Julia Klöckner will nicht mehr für den CDU-Vorsitz in Rheinland-Pfalz kandidieren, nachdem sie kein Direktmandat gewann. Die Frage nach dem Nachfolger offenbart, dass die einstige CDU-Hochburg nur noch eine Ruine ist. Ein Fingerzeig dafür, wie es der Union im Bund als Opposition ergehen könnte.

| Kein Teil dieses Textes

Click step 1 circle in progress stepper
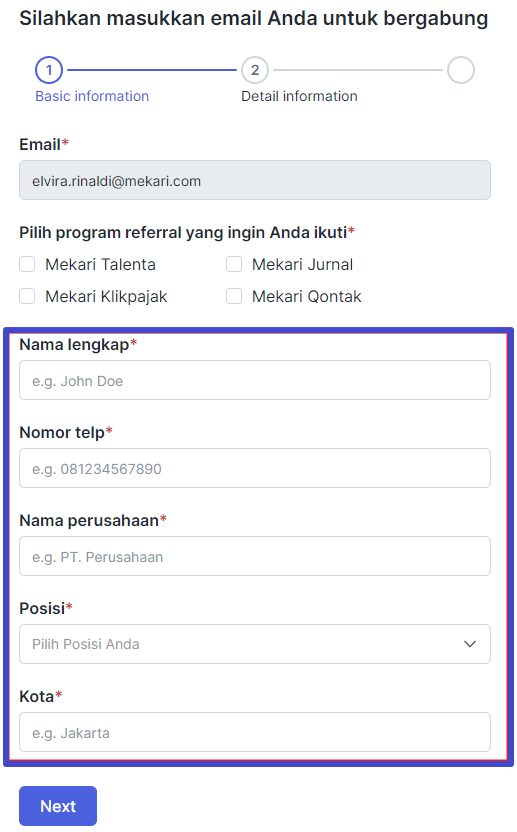This screenshot has width=517, height=832. point(49,70)
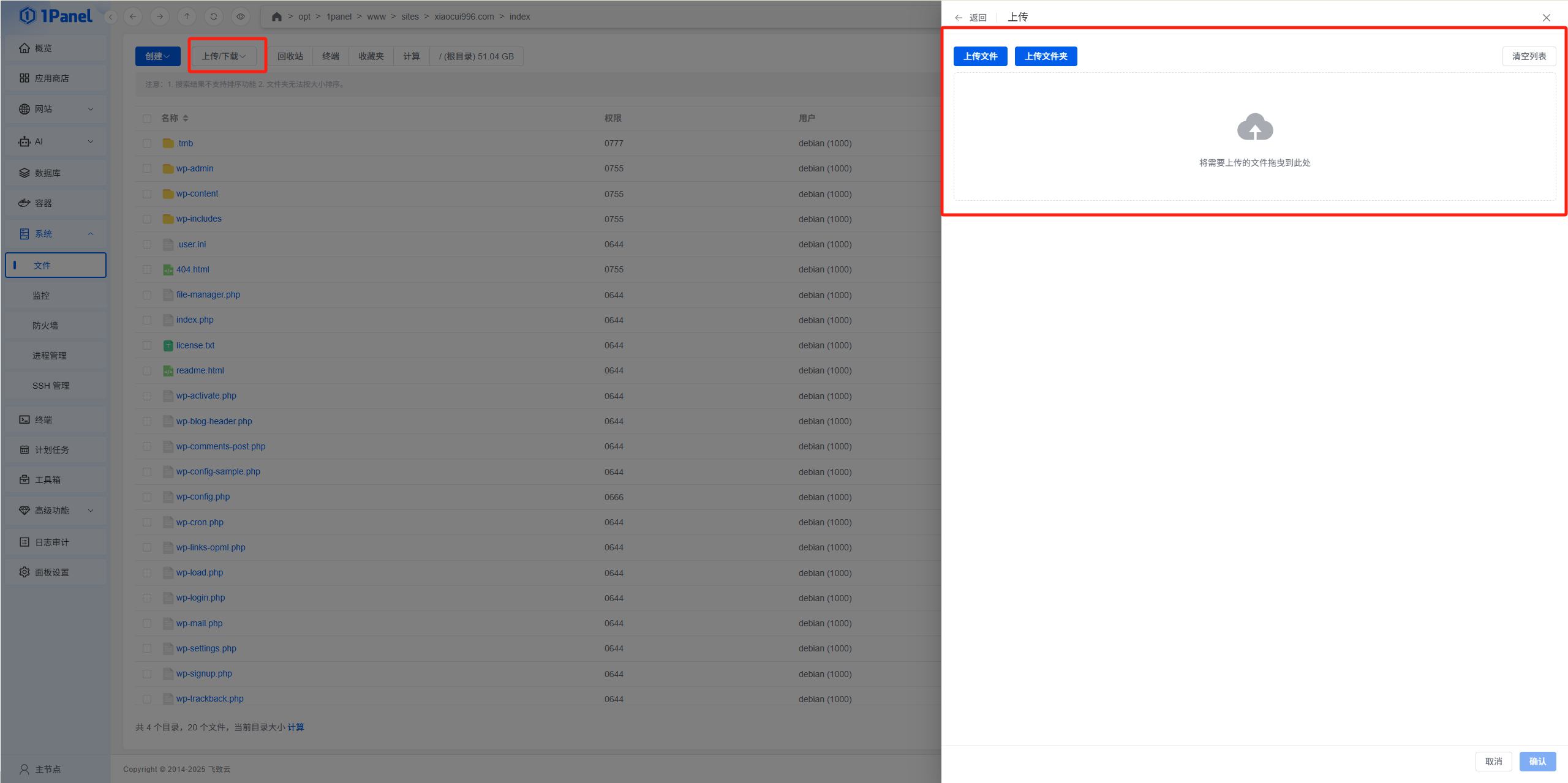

Julia Klöckner Bundesministerin für Ernährung und Landwirtschaft

IMAGO / Political-Moments

42 Jahre war die CDU in Rheinland-Pfalz ununterbrochen an der Macht. Der Landesverband hat in dieser Zeit einige der größten Köpfe seiner Partei hervorgebracht, darunter Helmut Kohl. Doch das sind Geschichten von alten Männern – oft von Toten. Die Hochburg ist geschleift und liegt zu Füßen der neuen SPD-Generation. Die hat am Sonntag acht von 15 Direktmandanten im Land geholt und gegen die CDU mit abgerundet 29 zu 25 Prozent gewonnen. Vor vier Jahren war es nur ein Direktmandat und die SPD lag zehn Prozentpunkte hinter der CDU.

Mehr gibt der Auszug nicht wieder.